| Exercise details |
Write out each entry again. Keep every word exactly as it is.
*-*-*
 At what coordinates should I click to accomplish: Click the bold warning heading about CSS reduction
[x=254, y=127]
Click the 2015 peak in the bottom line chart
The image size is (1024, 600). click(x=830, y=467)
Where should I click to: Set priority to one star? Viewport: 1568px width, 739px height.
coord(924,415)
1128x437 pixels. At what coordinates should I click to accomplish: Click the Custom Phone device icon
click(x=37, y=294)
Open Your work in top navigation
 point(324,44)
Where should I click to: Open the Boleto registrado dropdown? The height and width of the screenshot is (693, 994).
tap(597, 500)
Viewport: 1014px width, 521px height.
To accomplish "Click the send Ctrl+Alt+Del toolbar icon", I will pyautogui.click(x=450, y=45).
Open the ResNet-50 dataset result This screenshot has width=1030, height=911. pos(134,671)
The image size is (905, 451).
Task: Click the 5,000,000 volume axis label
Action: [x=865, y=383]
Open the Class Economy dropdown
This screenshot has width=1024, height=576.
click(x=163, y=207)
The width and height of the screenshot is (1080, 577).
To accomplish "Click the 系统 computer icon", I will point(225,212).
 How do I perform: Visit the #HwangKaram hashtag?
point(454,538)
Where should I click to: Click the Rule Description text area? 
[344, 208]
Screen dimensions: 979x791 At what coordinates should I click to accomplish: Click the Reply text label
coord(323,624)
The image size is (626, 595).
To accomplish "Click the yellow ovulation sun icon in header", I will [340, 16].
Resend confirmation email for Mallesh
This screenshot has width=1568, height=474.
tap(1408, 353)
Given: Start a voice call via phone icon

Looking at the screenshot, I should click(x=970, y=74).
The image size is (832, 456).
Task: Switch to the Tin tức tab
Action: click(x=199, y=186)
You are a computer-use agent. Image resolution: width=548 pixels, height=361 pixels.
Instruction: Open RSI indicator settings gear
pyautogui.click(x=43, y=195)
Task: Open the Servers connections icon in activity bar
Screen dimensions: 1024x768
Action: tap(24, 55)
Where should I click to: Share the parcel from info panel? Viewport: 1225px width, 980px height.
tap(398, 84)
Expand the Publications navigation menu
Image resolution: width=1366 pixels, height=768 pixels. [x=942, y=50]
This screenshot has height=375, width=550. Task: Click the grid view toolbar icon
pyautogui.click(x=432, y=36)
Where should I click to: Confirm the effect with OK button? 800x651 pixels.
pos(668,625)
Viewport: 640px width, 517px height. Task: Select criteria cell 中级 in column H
*-*-*
| Written answer |
 At what coordinates should I click to accomplish: Click the bold warning heading about CSS reduction
[x=254, y=127]
Click the 2015 peak in the bottom line chart
The image size is (1024, 600). click(x=830, y=467)
Where should I click to: Set priority to one star? Viewport: 1568px width, 739px height.
coord(924,415)
1128x437 pixels. At what coordinates should I click to accomplish: Click the Custom Phone device icon
click(x=37, y=294)
Open Your work in top navigation
 point(324,44)
Where should I click to: Open the Boleto registrado dropdown? The height and width of the screenshot is (693, 994).
tap(597, 500)
Viewport: 1014px width, 521px height.
To accomplish "Click the send Ctrl+Alt+Del toolbar icon", I will pyautogui.click(x=450, y=45).
Open the ResNet-50 dataset result This screenshot has width=1030, height=911. pos(134,671)
The image size is (905, 451).
Task: Click the 5,000,000 volume axis label
Action: [x=865, y=383]
Open the Class Economy dropdown
This screenshot has width=1024, height=576.
click(x=163, y=207)
The width and height of the screenshot is (1080, 577).
To accomplish "Click the 系统 computer icon", I will point(225,212).
 How do I perform: Visit the #HwangKaram hashtag?
point(454,538)
Where should I click to: Click the Rule Description text area? 
[344, 208]
Screen dimensions: 979x791 At what coordinates should I click to accomplish: Click the Reply text label
coord(323,624)
The image size is (626, 595).
To accomplish "Click the yellow ovulation sun icon in header", I will [340, 16].
Resend confirmation email for Mallesh
This screenshot has width=1568, height=474.
tap(1408, 353)
Given: Start a voice call via phone icon

Looking at the screenshot, I should click(x=970, y=74).
The image size is (832, 456).
Task: Switch to the Tin tức tab
Action: click(x=199, y=186)
You are a computer-use agent. Image resolution: width=548 pixels, height=361 pixels.
Instruction: Open RSI indicator settings gear
pyautogui.click(x=43, y=195)
Task: Open the Servers connections icon in activity bar
Screen dimensions: 1024x768
Action: tap(24, 55)
Where should I click to: Share the parcel from info panel? Viewport: 1225px width, 980px height.
tap(398, 84)
Expand the Publications navigation menu
Image resolution: width=1366 pixels, height=768 pixels. [x=942, y=50]
This screenshot has height=375, width=550. Task: Click the grid view toolbar icon
pyautogui.click(x=432, y=36)
Where should I click to: Confirm the effect with OK button? 800x651 pixels.
pos(668,625)
Viewport: 640px width, 517px height. Task: Select criteria cell 中级 in column H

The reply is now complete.